I’m Suttida.
Writer. Mother. Founder.
A woman who has always been told she’s “too much” while quietly carrying the weight of everyone else’s not enough.
I broke generational patterns and got cast as the problem for doing it.
I built a business that reflected the work I was doing on the inside.
I made it look easy because falling apart never felt like an option.
I’ve lived through the chaos, the shutdowns, the numbness. I’ve over-functioned. I’ve kept the peace. I’ve held it all together for other people while losing pieces of myself in silence.
I wasn’t the kid teachers expected much from. I hated school, tuned out, and thought most of what I was learning wouldn’t matter in real life. If I really tried, I could pull straight A’s, but most of the time I didn’t care enough to play the game.
What lit me up instead were athletics. Competing, training, proving myself through grit and movement—that’s where I found identity and confidence.
After college, I did what I thought I was “supposed” to do.

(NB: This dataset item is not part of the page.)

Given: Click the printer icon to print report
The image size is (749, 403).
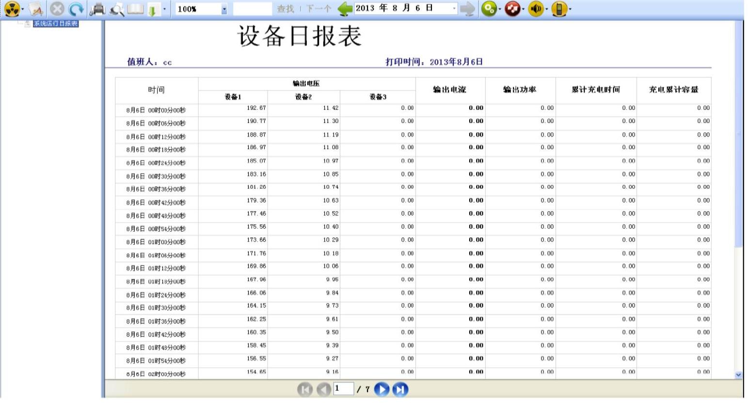Looking at the screenshot, I should pyautogui.click(x=98, y=9).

I got my MBA. I jumped from job to job like my life depended on it, chasing something that felt like it was always just out of reach.
By 26, I decided I couldn’t wait for the perfect career. I built one. Fastmarkit started as a side hustle because I knew marketing inside and out—and I knew what every other agency I worked for was missing. That side hustle hit six figures while I was still full-time at the VC firm Found Group, running marketing for their portfolio startups.
One of those startups brought me on as Head of Marketing. I rebuilt their brand, repositioned their product, and overhauled their digital strategy. That company was later acquired by Google’s Nest. The acquisition accelerated my vesting. At the same time, Fastmarkit was already producing six figures on its own. That’s when I leapt into it full-time and I haven’t stopped building since.
On paper, it looked like I had cracked the code. In reality, I was over-functioning, outrunning myself, and mistaking productivity for worth.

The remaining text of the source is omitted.